People will hear that fibre supports gut health, lowers disease risk, helps regulate blood sugar, and may even help preserve muscle strength as we age, then still reach for the same old line about plant-based foods being “processed” or “missing something”. Meanwhile, the foods doing the most obvious damage keep getting waved through as normal.
Animal flesh contains no fibre. None. Eggs contain no fibre. Dairy contains no fibre. Processed meat comes with salt, saturated fat, preservatives, and well-established links to disease. Yet somehow the panic is aimed at the bean burger.
Your gut microbiome is a living ecosystem that shapes digestion, metabolism, immune function, inflammation, and, increasingly, aspects of health we were only just beginning to understand. One of those is muscle strength.
A recent study found that higher levels of a gut bacterium called Roseburia inulinivorans were linked to better muscle strength in humans. In mice, introducing that bacterium increased grip strength and altered muscle fibres in ways associated with more powerful movement.
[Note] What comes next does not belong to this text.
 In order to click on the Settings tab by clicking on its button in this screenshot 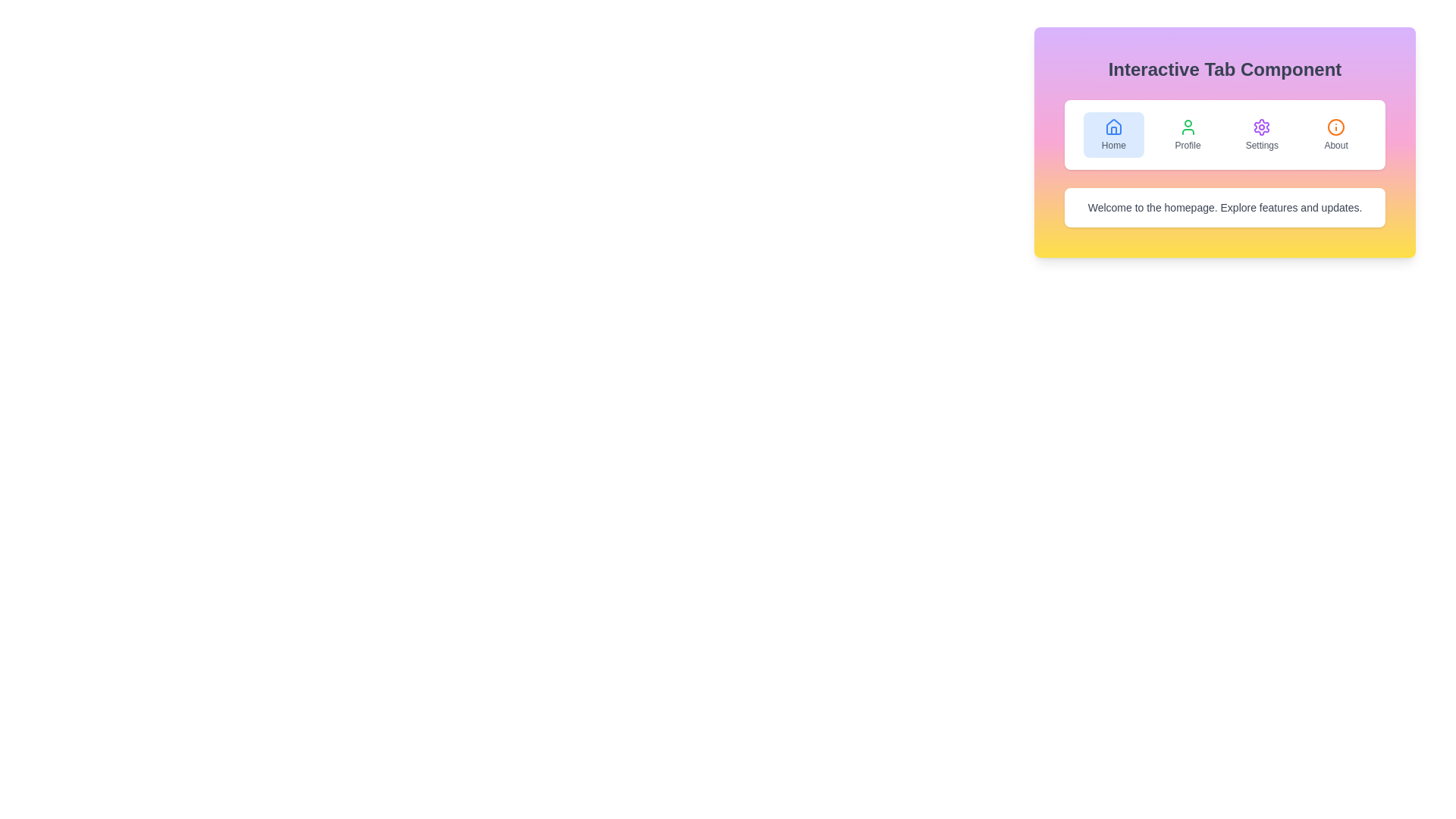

Older adults in the study had lower levels of it than younger adults, which matters because muscle decline is one of the biggest reasons ageing becomes disabling rather than merely inconvenient.
That does not mean one bacterium is magic. It means yet again the story points in the same direction: feed the microbiome properly and the body works better. And what feeds it properly? Not bacon. Not cheese. Not eggs. Plants.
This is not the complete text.